Timeless-ness Windows
Apr 13th, 2009 by Dunya
Five Ruby Women
(written after Thursday class)
My hands climb the air slowly on their own.
The canyon floor spread around me,
the pale green trees lacy along the river.
A dense hiss then
a blast of pitting sand folding me before
shooting off like a big air serpent disgusted
by its marbled morsel of me.
And the world halted.
My hands halted.
There was nowhere else.
A silvery kanoun hangs the icicles of plucked tones on a sparse branch.
My heart beat.
The canyon still.
In a room with a red floor five women
with five wombs, five hearts, ten hands
and ten thousand pulses
are still.
A silvery kanoun hangs plucked tones.
Pale green branches eyelash cheeks.
The river of thoughts or no thoughts winds
her water, ruffled by fish, stones, breaths
of five ruby women.
*****
During Dancemeditation my body combines times. The sense of dual realities – not so much recollection – is montage or pentimento. In this poem, the stillness combines all times. During the class, this was so palpable to me. I also felt that there was no particular importance to the specific scenes other than their stillness. I had no urge to analyze the ‘meaning’ of place, or action, or who. The value was ‘stillness’.
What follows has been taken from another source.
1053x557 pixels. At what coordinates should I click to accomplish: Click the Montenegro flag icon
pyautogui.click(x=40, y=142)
Yet there was place. There were occupants. And these aspects were beautiful to me. It was a limpid, awake dream-like perception – not a day-dream or memory. The exactitude of the experience had the detail of Persian miniature, though not particularly visual so much as a full-range awareness. An other-worldly awareness.
Stepping beyond ordinary awareness is an interesting cultivation. These perceptions are not accidental. They aren’t easy to find. Like a coming across a tiny brook with perfect green moss, undisturbed, pure, with a small bird flipping its head in a shaft of light, and you know, never having taken that path before just at that time of day, you might never see that exact scene ever again.